## Exercise input
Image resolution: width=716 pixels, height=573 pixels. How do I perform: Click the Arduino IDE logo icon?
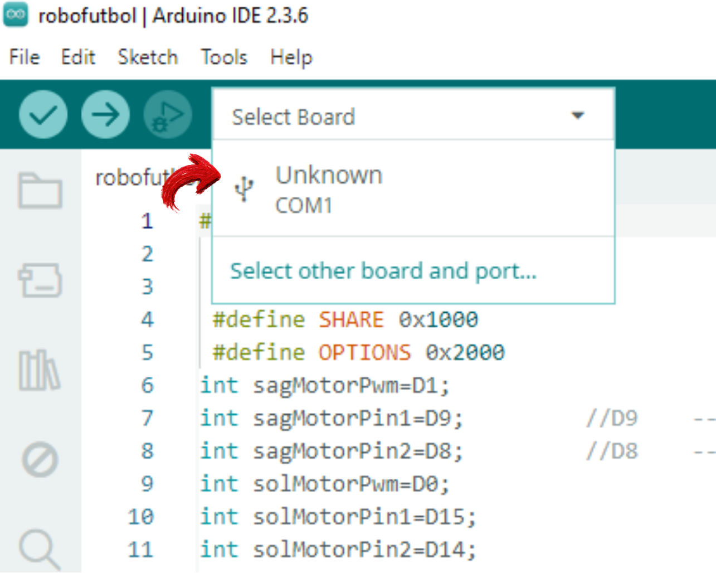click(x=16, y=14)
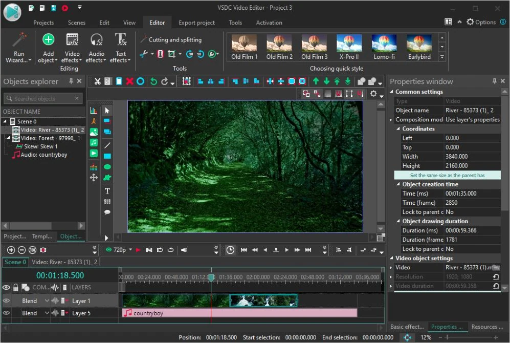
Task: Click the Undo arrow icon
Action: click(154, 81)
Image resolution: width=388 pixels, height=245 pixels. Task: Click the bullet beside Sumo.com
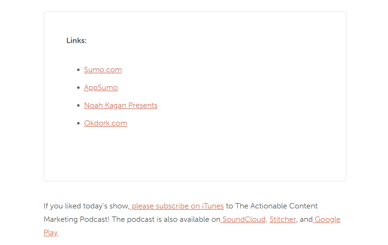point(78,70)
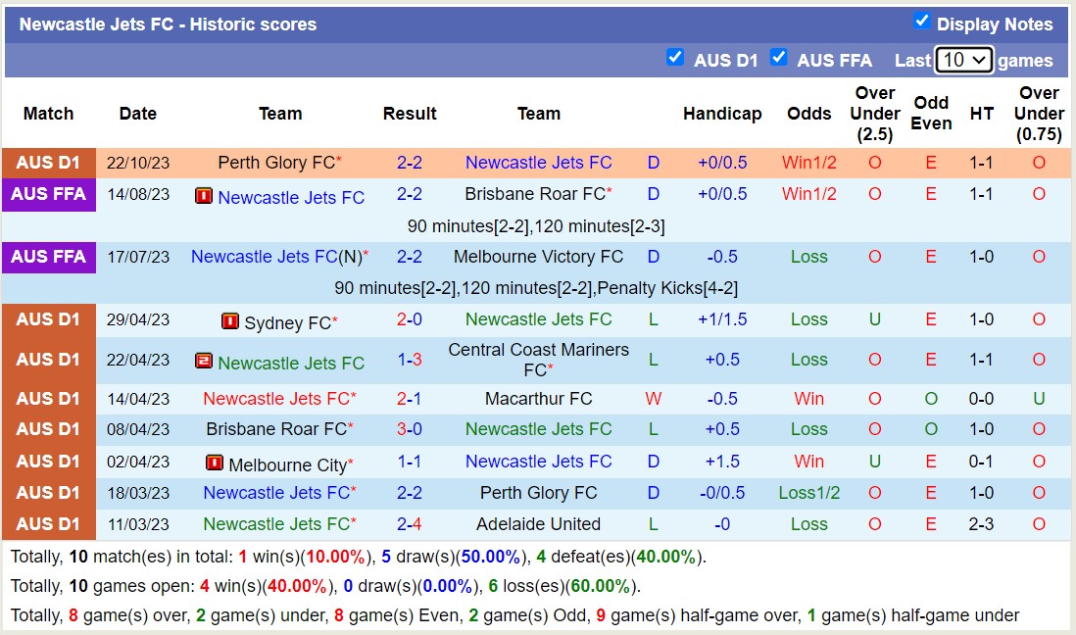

## Exercise instructions
All entries should be restated word for word; no images belong in the copy.

## Expected answer
Image resolution: width=716 pixels, height=573 pixels. How do I perform: Click the Arduino IDE logo icon?
click(x=16, y=14)
Task: Click the Undo arrow icon
Action: click(154, 81)
Image resolution: width=388 pixels, height=245 pixels. Task: Click the bullet beside Sumo.com
point(78,70)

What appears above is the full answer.